**Problem details**. Output the lines below from the one containing "Website Design (1466, 63)" through the end of the listing, inclusive, exactly as they appear, and nothing further.

**Input material**.
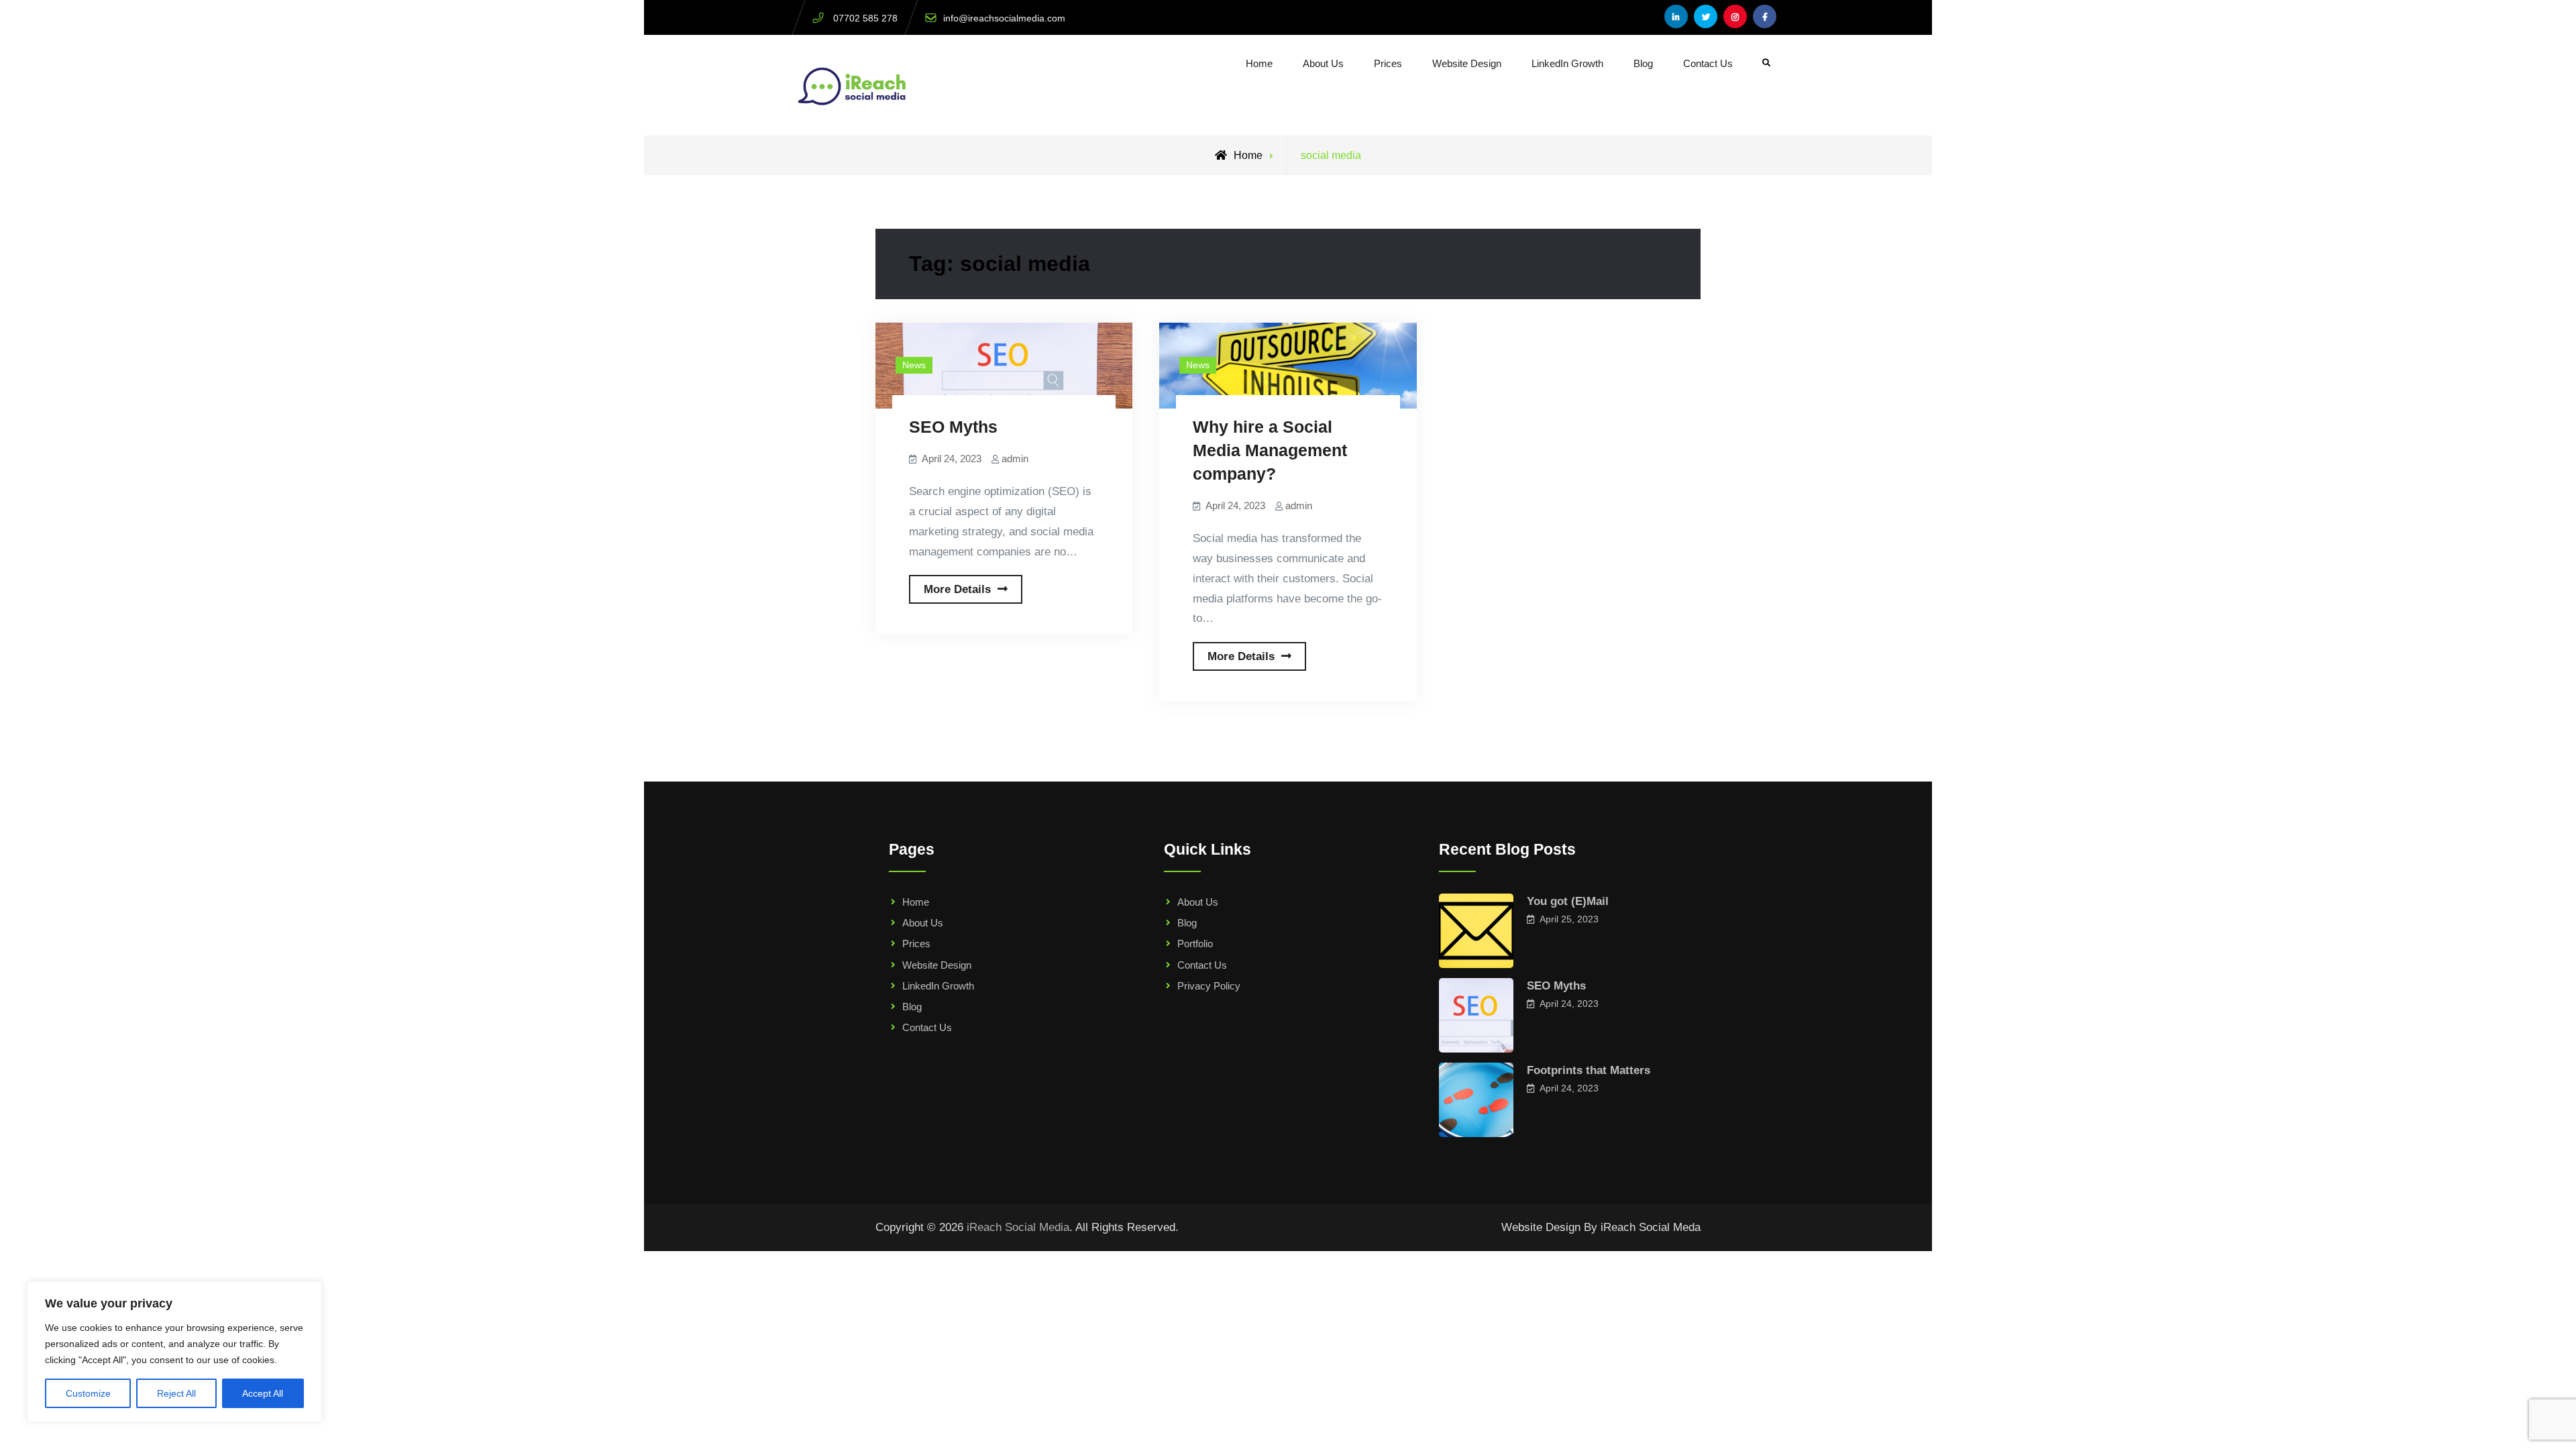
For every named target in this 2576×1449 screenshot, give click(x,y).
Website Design (1466, 63)
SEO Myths (953, 426)
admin (1015, 458)
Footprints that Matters (1588, 1070)
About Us (1323, 63)
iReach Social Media (1018, 1227)
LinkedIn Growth (1567, 63)
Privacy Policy (1208, 985)
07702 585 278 (865, 18)
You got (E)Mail (1568, 901)
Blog (1643, 63)
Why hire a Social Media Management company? (1270, 450)
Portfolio (1195, 943)
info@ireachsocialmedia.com (1004, 18)
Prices (1388, 63)
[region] (174, 1351)
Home (1259, 63)
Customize (88, 1393)
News (914, 365)
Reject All (176, 1393)
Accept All (262, 1393)
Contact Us (1708, 63)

**Task result**.
Website Design (1466, 63)
SEO Myths (953, 426)
admin (1015, 458)
Footprints that Matters (1588, 1070)
About Us (1323, 63)
iReach Social Media (1018, 1227)
LinkedIn Growth (1567, 63)
Privacy Policy (1208, 985)
07702 585 278 (865, 18)
You got (E)Mail (1568, 901)
Blog (1643, 63)
Why hire a Social Media Management company? (1270, 450)
Portfolio (1195, 943)
info@ireachsocialmedia.com (1004, 18)
Prices (1388, 63)
[region] (174, 1351)
Home (1259, 63)
Customize (88, 1393)
News (914, 365)
Reject All (176, 1393)
Accept All (262, 1393)
Contact Us (1708, 63)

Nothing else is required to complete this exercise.